Given request A | Please render every line of the listing that follows the interview as a Markdown table with two columns, Row and Line, skipping any blank lines.

Extract provided |
____________________

BY JESS BECK | Go Venue Magazine
10/16/2019 – the Slowdown, Omaha, Nebraska
Sawyer Fredericks is currently on a mini tour of the Midwest, stopping in Omaha, NE on his way through. Having won season 8 of the smash hit television program “The Voice,” at the age of 15 in 2015, Sawyer has been on quite the journey since. Signing immediately to Republic Records after his incredible win, flying to Los Angeles to work on his debut album, living in Upstate New York on his family farm, and ultimately making the decision to go independent.
Sitting outside The Slowdown after his sound check with the ambient sound of Beth Bombara in the background and a slight, albeit brisk Nebraska wind in the air, this was the conversation we had before he took the stage on Wednesday, October 16th.
You won The Voice…how did you get into that?
They have people scouting, and they found recordings of me performing at farmer’s markets and on YouTube, and they invited me to come audition after the open call which is where it’s a giant free-for-all, so it was the audition after that. Originally I said, “No,” because I was only 15, but I took it as a learning experience. And it was kind of terrifying because there were all these releases saying that you had to give away your rights to your original music, but once we (family) found out that it was all a formality, that took out a lot of the fear from it.
Did you form the band after The Voice, and if so, did you get to pick the members?

____________________

Given request B | Write out the whole interview with Sawyer Fredericks above, word for word.

[A run of records]
____________________

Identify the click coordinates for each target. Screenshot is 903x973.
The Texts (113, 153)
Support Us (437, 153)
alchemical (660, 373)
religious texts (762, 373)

____________________

Result A |
| Row | Line |
|---|---|
| 1 | Identify the click coordinates for each target. Screenshot is 903x973. |
| 2 | The Texts (113, 153) |
| 3 | Support Us (437, 153) |
| 4 | alchemical (660, 373) |
| 5 | religious texts (762, 373) |

Result B |
BY JESS BECK | Go Venue Magazine
10/16/2019 – the Slowdown, Omaha, Nebraska
Sawyer Fredericks is currently on a mini tour of the Midwest, stopping in Omaha, NE on his way through. Having won season 8 of the smash hit television program “The Voice,” at the age of 15 in 2015, Sawyer has been on quite the journey since. Signing immediately to Republic Records after his incredible win, flying to Los Angeles to work on his debut album, living in Upstate New York on his family farm, and ultimately making the decision to go independent.
Sitting outside The Slowdown after his sound check with the ambient sound of Beth Bombara in the background and a slight, albeit brisk Nebraska wind in the air, this was the conversation we had before he took the stage on Wednesday, October 16th.
You won The Voice…how did you get into that?
They have people scouting, and they found recordings of me performing at farmer’s markets and on YouTube, and they invited me to come audition after the open call which is where it’s a giant free-for-all, so it was the audition after that. Originally I said, “No,” because I was only 15, but I took it as a learning experience. And it was kind of terrifying because there were all these releases saying that you had to give away your rights to your original music, but once we (family) found out that it was all a formality, that took out a lot of the fear from it.
Did you form the band after The Voice, and if so, did you get to pick the members?